Le projet de loi entre en vigueur à la date fixée par décret, sauf dans le cas de l’article 30.02 (l’exemption éducative), qui entre en vigueur quand la Loi reçoit la sanction royale ou le 31 décembre 2006, si cette dernière date est postérieure.

Commentaire

Le projet de loi C-60 est l’aboutissement de diverses recommandations de plusieurs études, dont Stimuler la culture et l’innovation : Rapport sur les dispositions et l’application de la Loi sur le droit d’auteur (2002; « le rapport prévu à l’article 92 »), le Rapport d’étape sur la réforme du droit d’auteur (mars 2004), le Rapport intérimaire sur la réforme du droit d’auteur (mai 2004) et la Réponse du gouvernement au Rapport intérimaire sur la réforme du droit d’auteur de mai 2004 du Comité permanent du patrimoine canadien (mars 2005).

Bien que ces études aient relevé beaucoup de points communs dans les questions qui devront être traitées dans la future loi, elles ont parfois présenté des approches différentes de ces questions. Les points communs comprennent le besoin de mettre à jour et de moderniser la Loi sur le droit d’auteur afin de mieux tenir compte du droit d’auteur à l’ère numérique, et le besoin d’apporter des modifications à la Loi pour mettre en application les traités de l’OMPI. De plus, le Rapport intérimaire sur la réforme du droit d’auteur du Comité du patrimoine recommande des modifications à la façon dont les photographies sont traitées en vertu de la Loi,et le projet de loi les met en application.

Comme les études précédentes des questions du droit d’auteur l’ont démontré, les photographies reçoivent actuellement un traitement inéquitable sous le régime de la Loi. Bien que les photographies soient assujetties au droit d’auteur, la paternité et la propriété d’une œuvre peuvent souvent être conférées à une partie qui n’est pas le créateur réel de la photographie. C’est le cas pour les photographies commandées, où la personne qui commande l’œuvre plutôt que le photographe est considérée comme l’auteur. De plus, la durée de protection offerte aux photographies est fréquemment plus courte que celle des autres œuvres artistiques.

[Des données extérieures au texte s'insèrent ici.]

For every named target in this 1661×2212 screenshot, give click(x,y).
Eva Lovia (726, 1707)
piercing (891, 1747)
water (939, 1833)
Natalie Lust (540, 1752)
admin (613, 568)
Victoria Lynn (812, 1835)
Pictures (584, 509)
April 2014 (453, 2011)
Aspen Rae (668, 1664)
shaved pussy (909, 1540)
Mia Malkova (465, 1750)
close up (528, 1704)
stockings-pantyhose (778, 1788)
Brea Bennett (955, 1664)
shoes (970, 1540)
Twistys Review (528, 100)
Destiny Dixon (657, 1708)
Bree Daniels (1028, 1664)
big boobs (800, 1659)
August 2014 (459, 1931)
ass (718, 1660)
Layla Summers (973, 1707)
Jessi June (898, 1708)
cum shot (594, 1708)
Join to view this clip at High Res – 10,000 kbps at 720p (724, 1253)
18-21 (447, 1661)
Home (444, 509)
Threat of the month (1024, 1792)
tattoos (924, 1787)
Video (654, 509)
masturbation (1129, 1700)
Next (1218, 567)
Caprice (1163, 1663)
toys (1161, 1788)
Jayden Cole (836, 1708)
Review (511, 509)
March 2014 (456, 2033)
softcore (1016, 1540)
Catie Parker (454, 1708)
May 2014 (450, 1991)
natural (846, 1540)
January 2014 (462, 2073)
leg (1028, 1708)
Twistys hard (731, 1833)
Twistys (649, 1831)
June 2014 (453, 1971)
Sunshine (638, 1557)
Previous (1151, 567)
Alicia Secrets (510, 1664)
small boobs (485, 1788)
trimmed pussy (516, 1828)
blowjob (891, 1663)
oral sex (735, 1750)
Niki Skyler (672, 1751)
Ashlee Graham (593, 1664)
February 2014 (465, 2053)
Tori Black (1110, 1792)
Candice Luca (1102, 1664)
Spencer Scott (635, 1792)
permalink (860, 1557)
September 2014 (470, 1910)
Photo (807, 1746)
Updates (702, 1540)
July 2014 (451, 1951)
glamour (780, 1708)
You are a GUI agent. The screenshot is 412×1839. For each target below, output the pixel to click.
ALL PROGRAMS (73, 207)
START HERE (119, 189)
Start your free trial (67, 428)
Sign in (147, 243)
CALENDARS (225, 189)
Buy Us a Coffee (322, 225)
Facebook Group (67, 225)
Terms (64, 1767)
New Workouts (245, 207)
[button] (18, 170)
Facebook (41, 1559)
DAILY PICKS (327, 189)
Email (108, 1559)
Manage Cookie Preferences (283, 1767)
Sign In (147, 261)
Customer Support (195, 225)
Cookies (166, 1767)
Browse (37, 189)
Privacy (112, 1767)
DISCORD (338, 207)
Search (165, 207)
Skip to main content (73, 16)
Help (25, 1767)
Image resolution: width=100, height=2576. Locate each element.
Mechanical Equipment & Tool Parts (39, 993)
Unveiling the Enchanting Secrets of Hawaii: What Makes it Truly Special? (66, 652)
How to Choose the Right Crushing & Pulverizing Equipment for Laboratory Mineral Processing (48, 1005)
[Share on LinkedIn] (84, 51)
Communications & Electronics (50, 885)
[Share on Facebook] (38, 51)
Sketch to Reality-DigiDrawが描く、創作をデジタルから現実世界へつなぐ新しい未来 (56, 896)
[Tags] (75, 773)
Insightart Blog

En vertu des modifications proposées et ainsi que l’a recommandé le Comité du patrimoine, le photographe est considéré comme l’auteur de ses photographies, et la durée de protection des œuvres photographiques est la vie de l’auteur, plus 50 ans. Cette modification accorde aux photographes les mêmes droits de paternité qu’aux autres créateurs. Le premier titulaire du droit d’auteur des photographies commandées est maintenant le photographe, mais les personnes qui commandent une photographie à des fins personnelles ou domestiques peuvent, à moins d’entente contraire, utiliser cette photographie à des fins personnelles et non commerciales.

Les recommandations contenues dans le Rapport intérimaire sur la réforme du droit d’auteur du Comité du patrimoine ne sont pas toutes prises en compte dans les propositions de modification de la Loi présentées par le gouvernement. Par exemple, bien que le projet de loi propose plusieurs mesures de protection du droit d’auteur requises pour la mise en application des deux traités de l’OMPI et clarifie la responsabilité des FSI concernant le droit d’auteur dans le cadre de leurs seules activités d’intermédiaires – ces deux points sont abordés dans le Rapport intérimaire –, le projet de loi ne va pas jusqu’à appuyer le point de vue du Comité selon lequel les FSI devraient être tenus d’enlever immédiatement le matériel illicite ou d’en bloquer l’accès sur avis du titulaire du droit d’auteur.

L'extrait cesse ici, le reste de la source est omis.